Zuzu and Emma gave each other a look. Bean felt her face get hot.
“People don’t just find dinosaur bones,” said Vanessa in a grown-up voice. “Dinosaur bones aren’t just lying around.”
“Sometimes they are,” said Ivy. “That’s how Mary Anning found them.”
“Until yesterday, Mary Anning was the youngest paleontologist in the world,” said Bean, trying again. “Now Ivy and I are.”
“You can’t just say you broke a record and get in the book,” said Vanessa. “You have t
o prove it.”
“We can prove it,” said Ivy. Her face was getting a little pink, too. “We have the bones!”
“How do we know that they’re not chicken bones you stuck in the ground yourself?” Vanessa said.
“They’re not chicken bones. They’re big. You can come over and see them if you don’t believe us,” said Bean.
“Okay,” said Vanessa. “I will.”
“In fact, you can all come over,” said Bean. “I invite you all over for a dinosaur-bone viewing. So there.”
“Fine. When?” said Emma.
“You can come this afternoon.” Bean decided. “But don’t come early, because Ivy and I have paleontology to do.”
“You’d better come and see them today,” said Ivy. “When they’re in the museum, you’ll have to pay! Come on, Bean.” They turned their backs on the play structure and walked toward the classroom.
A BONE TO PICK
Bean could hardly wait for the end of the day. Finally, Ms. Aruba-Tate said, “Put up your chairs, boys and girls,” just like she always did. Bean and Ivy put up their chairs—wham, wham—and hurried out of the classroom.
“Wait, you guys!” Leo ran down the breezeway and stood in front of them. They waited.
“Did you really?” he said.
“What?” said Ivy in a huffy voice.
“Find dinosaur bones?” He looked at them with narrow eyes.

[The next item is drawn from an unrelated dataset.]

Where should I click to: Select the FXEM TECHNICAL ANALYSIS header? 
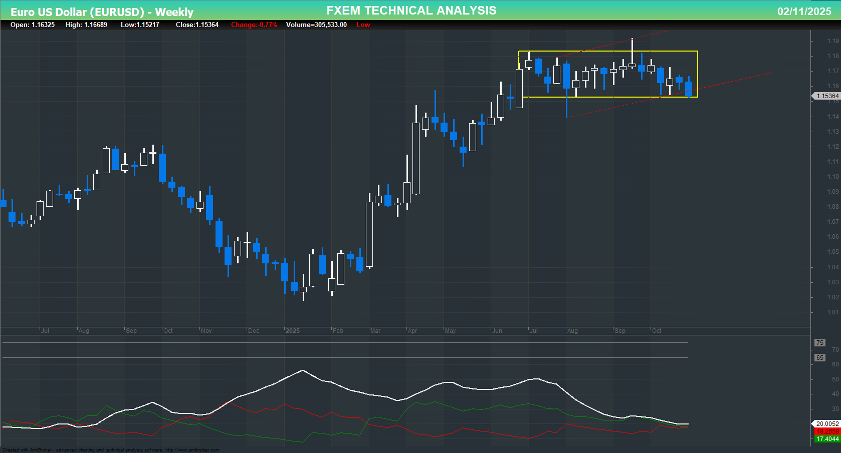411,10
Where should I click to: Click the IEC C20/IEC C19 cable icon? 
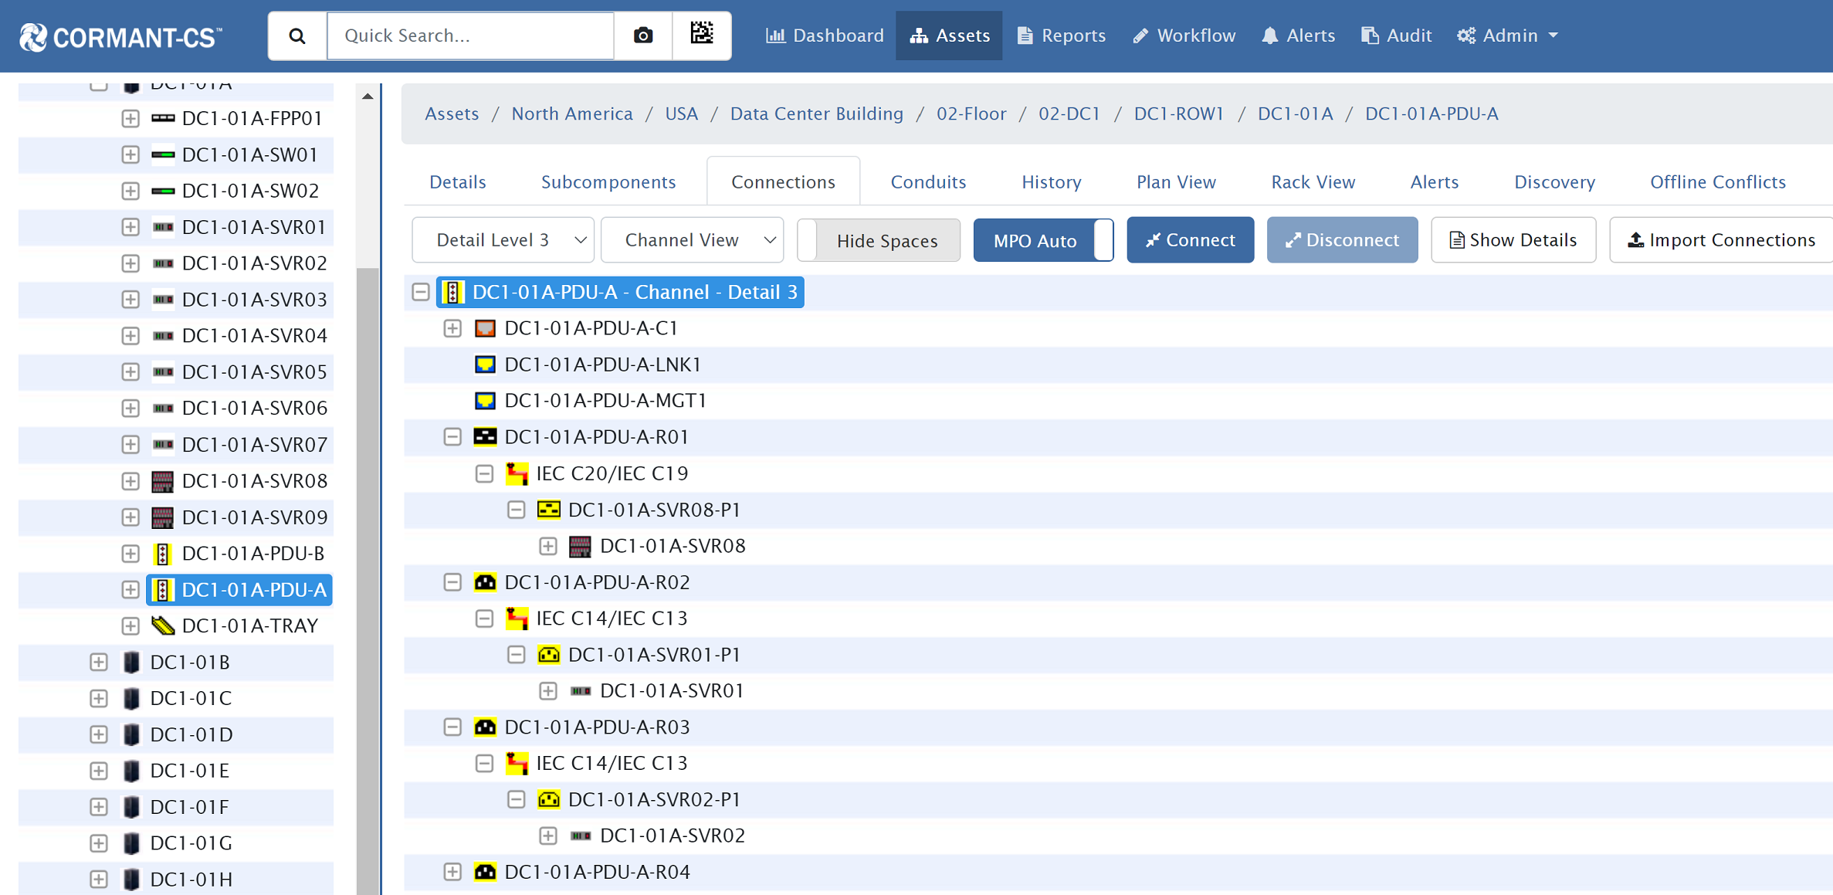point(517,473)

Bean’s face got hot again. Leo was their friend, and friends believed you. He shouldn’t think they were lying. It made her mad. “Yes! We did!” she yelled. “And we have proof! Anyone who doesn’t believe us can come over and see! Four o’clock! Today! My house! Dinosaurs!” She glared at Leo. “Bring everyone you know! Bring your stupid soccer team! I don’t care!”
“Jeez,” said Leo. “Lighten up.”
“Excuse me,” said Ivy, still in a huffy voice. “We have work to do.” She pulled Bean by the arm.